─── Records for the exercise

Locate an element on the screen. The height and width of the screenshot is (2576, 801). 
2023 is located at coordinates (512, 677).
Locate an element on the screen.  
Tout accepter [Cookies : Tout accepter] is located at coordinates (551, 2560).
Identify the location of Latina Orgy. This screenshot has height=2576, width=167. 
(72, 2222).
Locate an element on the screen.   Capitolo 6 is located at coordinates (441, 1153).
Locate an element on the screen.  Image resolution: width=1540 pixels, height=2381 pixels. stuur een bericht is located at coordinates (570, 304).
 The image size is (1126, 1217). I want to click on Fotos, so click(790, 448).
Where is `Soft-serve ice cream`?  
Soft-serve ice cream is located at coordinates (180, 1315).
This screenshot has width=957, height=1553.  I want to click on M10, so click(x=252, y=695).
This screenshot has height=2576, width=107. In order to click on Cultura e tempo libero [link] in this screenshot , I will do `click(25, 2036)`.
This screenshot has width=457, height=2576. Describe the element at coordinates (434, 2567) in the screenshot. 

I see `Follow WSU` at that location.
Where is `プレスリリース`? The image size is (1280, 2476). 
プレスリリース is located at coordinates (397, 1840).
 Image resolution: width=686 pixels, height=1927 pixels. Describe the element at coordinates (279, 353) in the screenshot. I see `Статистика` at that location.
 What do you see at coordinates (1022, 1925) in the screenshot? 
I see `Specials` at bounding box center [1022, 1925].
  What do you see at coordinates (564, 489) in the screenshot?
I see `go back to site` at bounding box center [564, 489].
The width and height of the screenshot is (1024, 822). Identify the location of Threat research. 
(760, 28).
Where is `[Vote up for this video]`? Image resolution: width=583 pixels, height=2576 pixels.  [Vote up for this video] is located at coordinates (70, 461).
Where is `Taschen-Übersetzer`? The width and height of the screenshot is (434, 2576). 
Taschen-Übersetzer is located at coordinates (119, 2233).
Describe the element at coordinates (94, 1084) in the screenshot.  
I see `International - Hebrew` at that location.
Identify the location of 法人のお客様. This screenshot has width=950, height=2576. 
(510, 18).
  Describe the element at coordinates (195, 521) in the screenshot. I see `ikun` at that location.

──────

## Exercise requirements
Can you reproduce word for word everything from the first of the rows above down to and including the line that contains "Image resolution: width=686"?

## Final answer
Locate an element on the screen. The height and width of the screenshot is (2576, 801). 
2023 is located at coordinates (512, 677).
Locate an element on the screen.  
Tout accepter [Cookies : Tout accepter] is located at coordinates (551, 2560).
Identify the location of Latina Orgy. This screenshot has height=2576, width=167. 
(72, 2222).
Locate an element on the screen.   Capitolo 6 is located at coordinates (441, 1153).
Locate an element on the screen.  Image resolution: width=1540 pixels, height=2381 pixels. stuur een bericht is located at coordinates (570, 304).
 The image size is (1126, 1217). I want to click on Fotos, so click(790, 448).
Where is `Soft-serve ice cream`?  
Soft-serve ice cream is located at coordinates (180, 1315).
This screenshot has width=957, height=1553.  I want to click on M10, so click(x=252, y=695).
This screenshot has height=2576, width=107. In order to click on Cultura e tempo libero [link] in this screenshot , I will do `click(25, 2036)`.
This screenshot has width=457, height=2576. Describe the element at coordinates (434, 2567) in the screenshot. 

I see `Follow WSU` at that location.
Where is `プレスリリース`? The image size is (1280, 2476). 
プレスリリース is located at coordinates (397, 1840).
 Image resolution: width=686 pixels, height=1927 pixels. Describe the element at coordinates (279, 353) in the screenshot. I see `Статистика` at that location.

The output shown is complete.